Also the constant switching of POV from second to first and back confused me,
Well, it didn't seem 'constant' to me, just one section that probably seemed longer than it actually was because I was over-sensitized to 2nd person narration from the previous episode (whose POV, as I explained in its thread, I accepted at the time, but which did saturate me for 2nd-person for a while).
I bet that in print (or pixels) it's a lot less confusing. I'm trying to think of a way to make it less confusing in audio but drawing a blank.
When people actually talk that way in real life, misunderstandings are a lot rarer (except in sitcoms). Part of that is context and part of it is pronunciation. In this case, we had the context, so, while I primed for, and therefore leery of, 2nd person, I also did suspect that it was exposition in a conversational style, which, of course, it turned out to be*.

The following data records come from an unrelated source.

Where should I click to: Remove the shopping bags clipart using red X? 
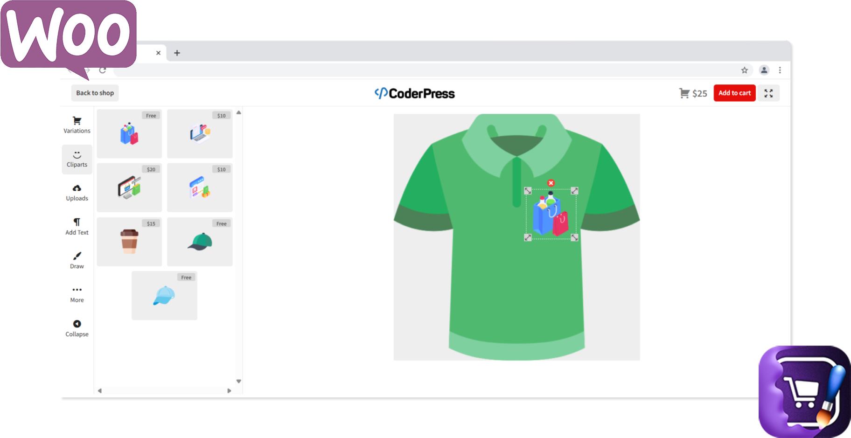[x=551, y=183]
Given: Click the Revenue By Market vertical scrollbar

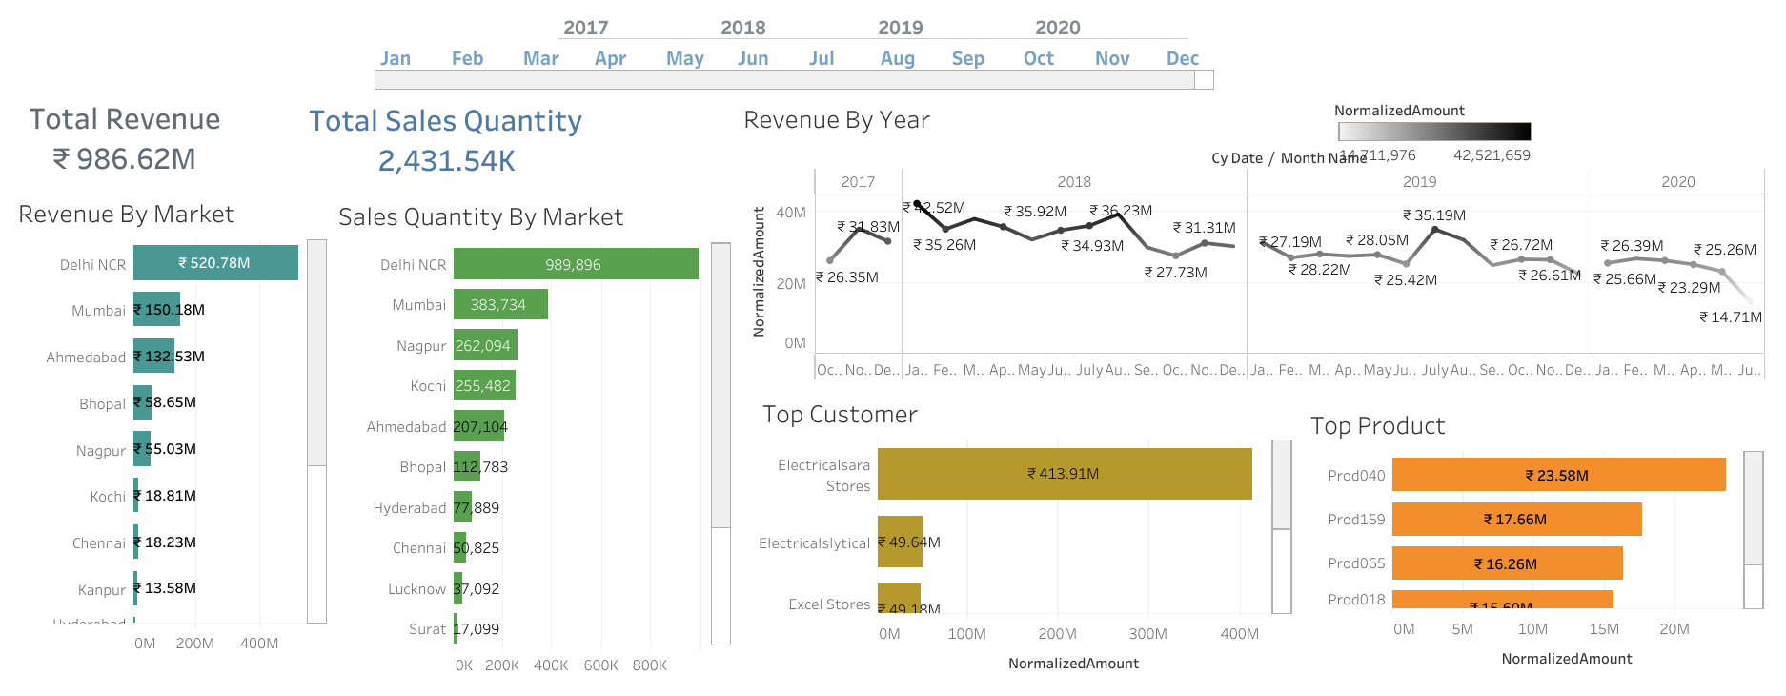Looking at the screenshot, I should pyautogui.click(x=317, y=353).
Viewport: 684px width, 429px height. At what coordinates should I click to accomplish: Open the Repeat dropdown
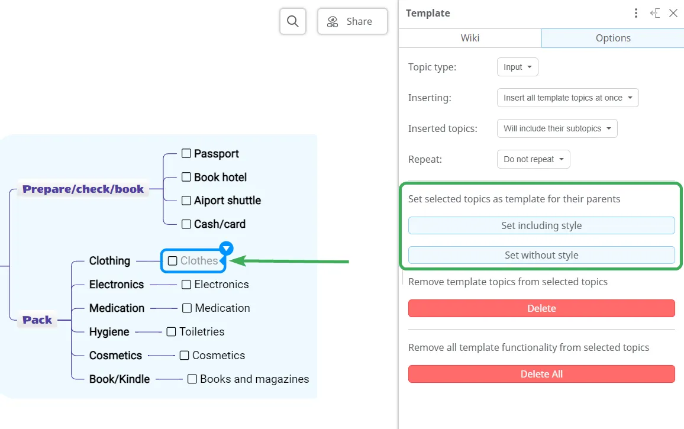pos(533,159)
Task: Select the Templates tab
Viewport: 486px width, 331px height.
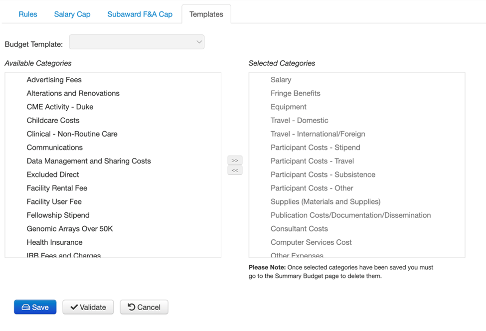Action: pos(206,14)
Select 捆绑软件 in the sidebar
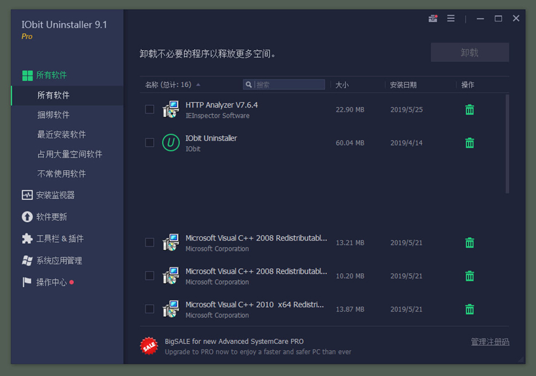 coord(54,115)
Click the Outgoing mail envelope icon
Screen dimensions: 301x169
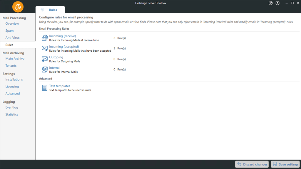pyautogui.click(x=45, y=59)
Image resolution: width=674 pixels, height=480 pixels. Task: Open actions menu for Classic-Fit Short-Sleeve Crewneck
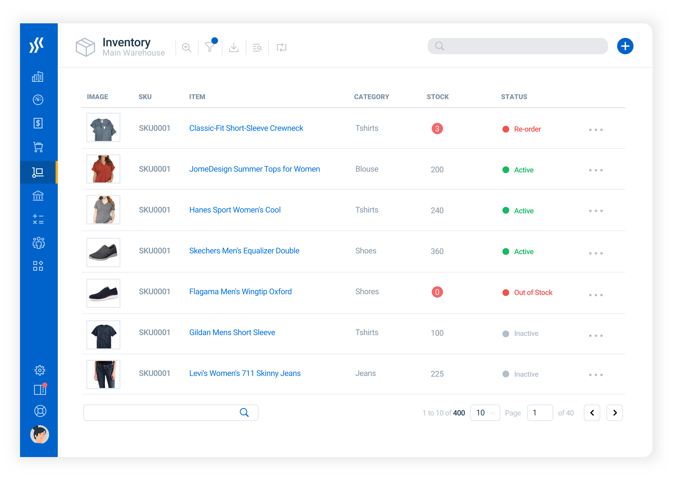(595, 129)
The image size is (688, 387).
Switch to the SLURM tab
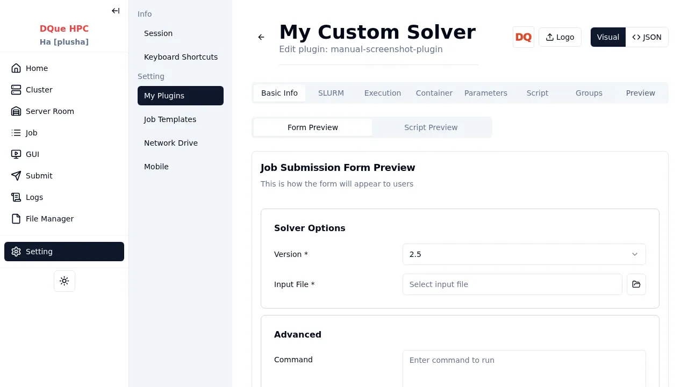[x=331, y=93]
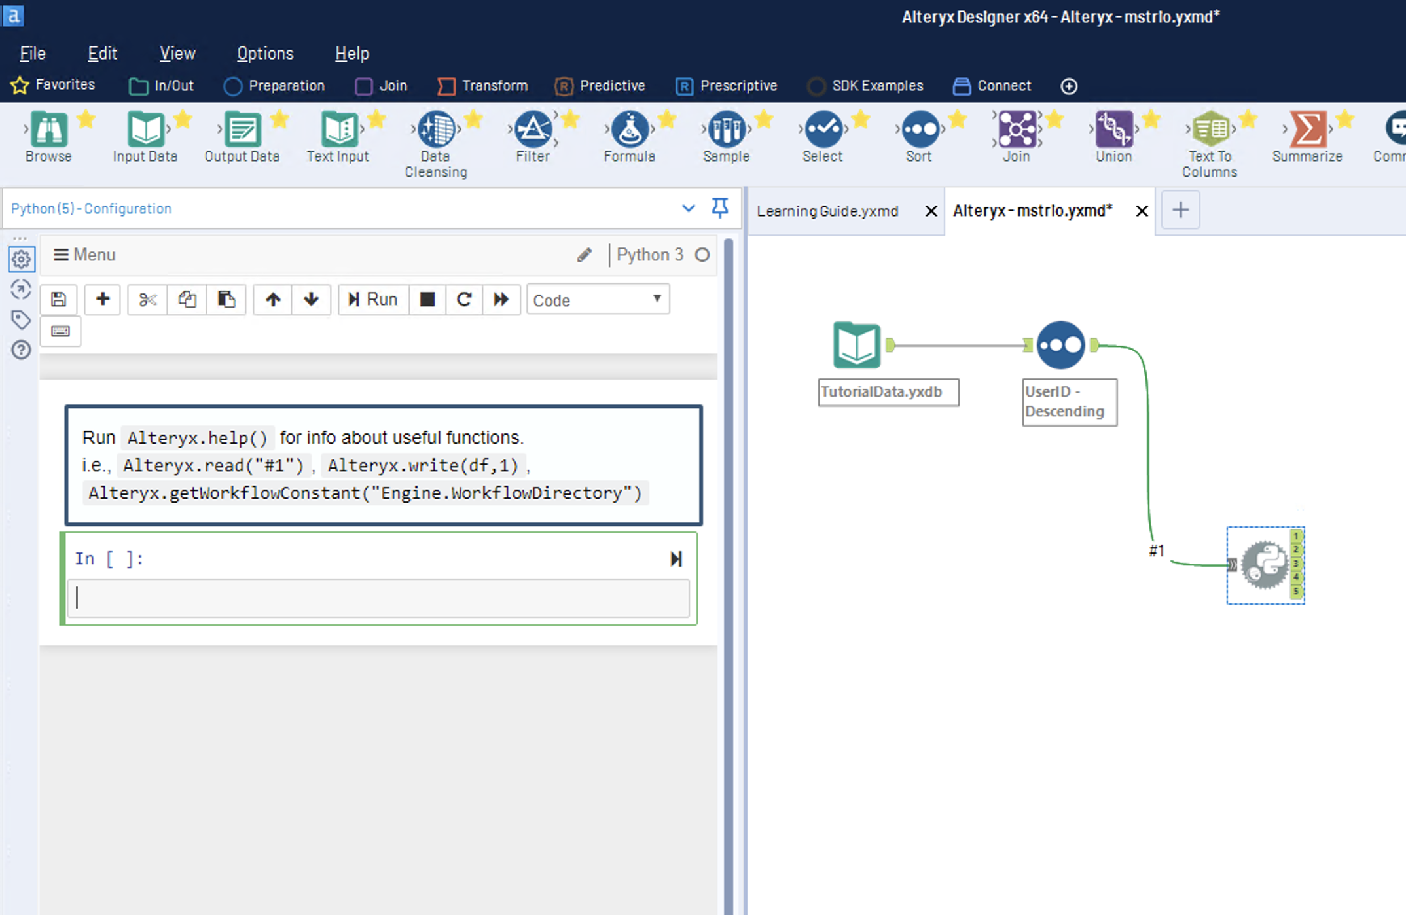Open a new workflow with the plus tab
Screen dimensions: 1406x915
(x=1180, y=209)
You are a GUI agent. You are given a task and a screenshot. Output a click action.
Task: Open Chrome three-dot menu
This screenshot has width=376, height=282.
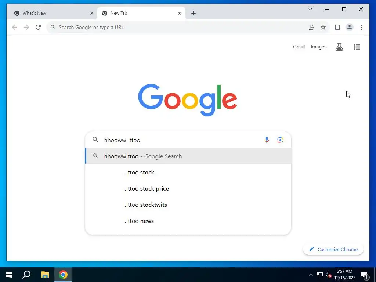point(361,27)
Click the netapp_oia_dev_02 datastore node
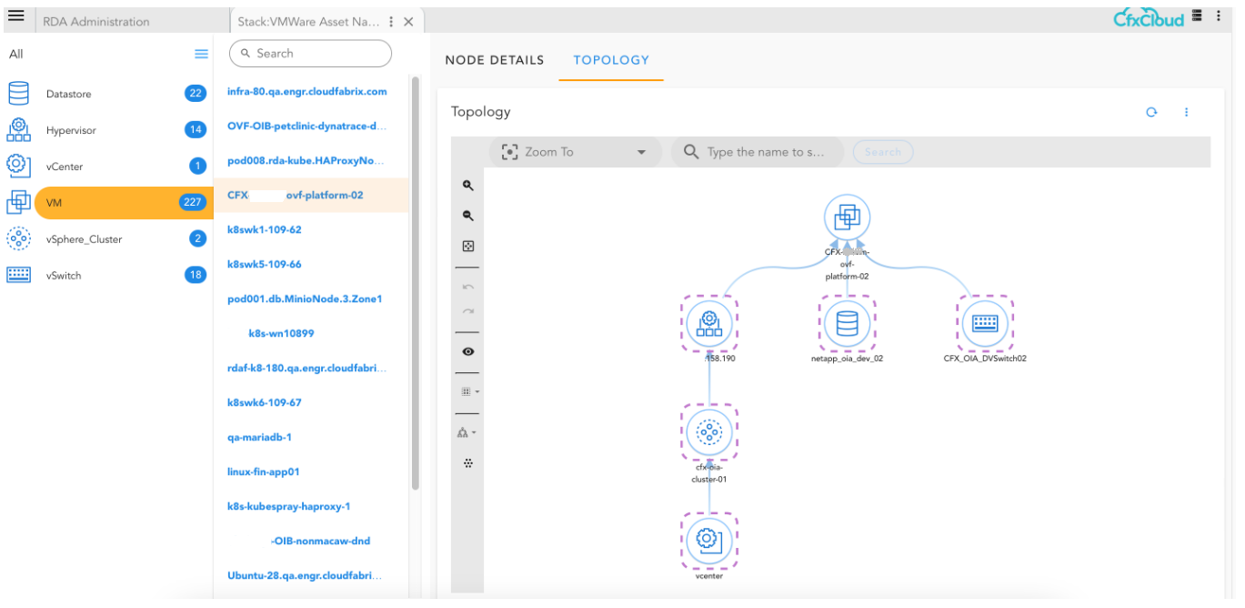This screenshot has width=1245, height=608. point(847,323)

What we didn't have was the pronunciation aspect. When we talk like that, we don't carefully pronounce all the pronouns, as in: "
You know how when
you talk in 2nd person but
you don't really mean it as a literal 2nd person description but are, rather, using it to illustrate a hypothetical situation that the person
you're talking to may or may not actually have ever been in, but
you hope they can at least imagine?"
Instead, we say "Y' know how when y' talk in 2nd person...". I think that if the narrator had done this, or even been closer to it, most of us would have understood the hypotheticality of it right away. That said, I did like the narration. This was an aspect that might have helped the listener, is all.
*Is there a word for that? Some case or tense or whatever?